---------- Extracted data
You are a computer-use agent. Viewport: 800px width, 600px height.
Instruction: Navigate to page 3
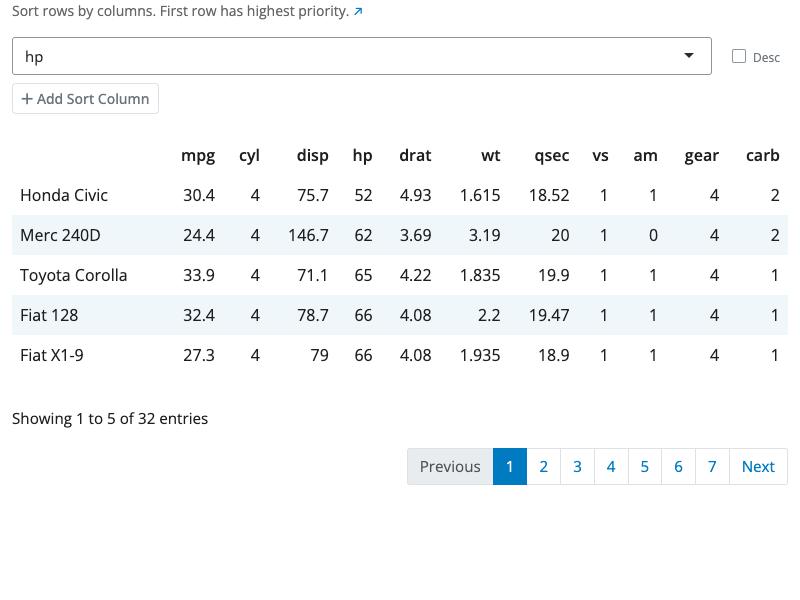coord(577,467)
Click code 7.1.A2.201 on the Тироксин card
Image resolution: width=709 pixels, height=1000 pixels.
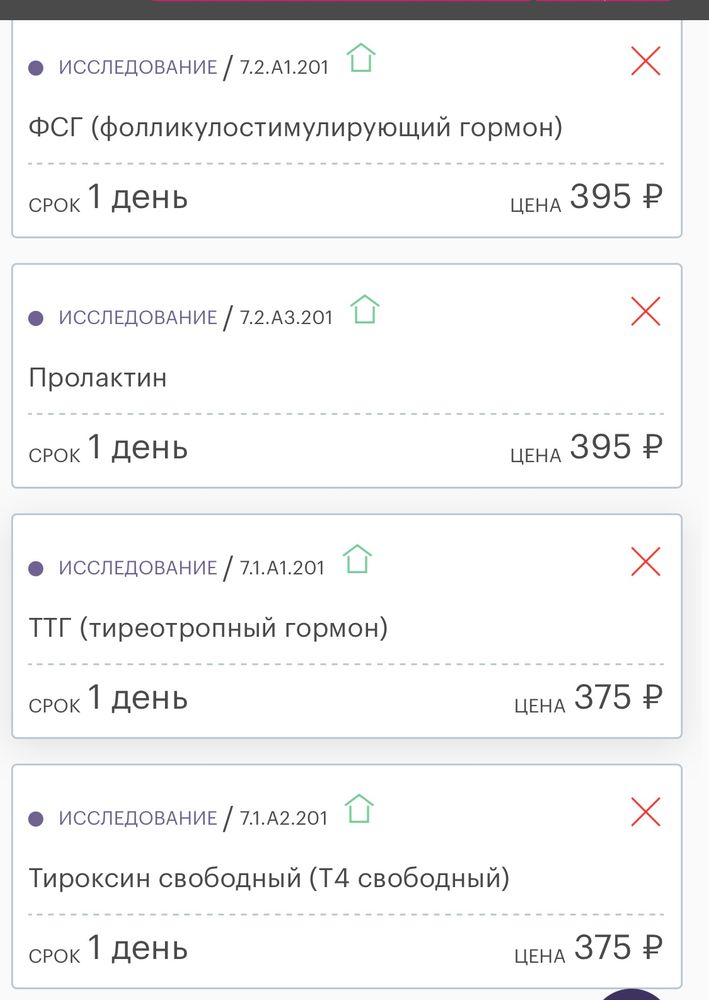click(x=283, y=817)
--------------------
**What you are asked to do:** Reproduce all the entries above exactly. Include no images.

**Task response:**
You are a computer-use agent. Viewport: 800px width, 600px height.
Instruction: Navigate to page 3
coord(577,467)
Click code 7.1.A2.201 on the Тироксин card
Image resolution: width=709 pixels, height=1000 pixels.
click(x=283, y=817)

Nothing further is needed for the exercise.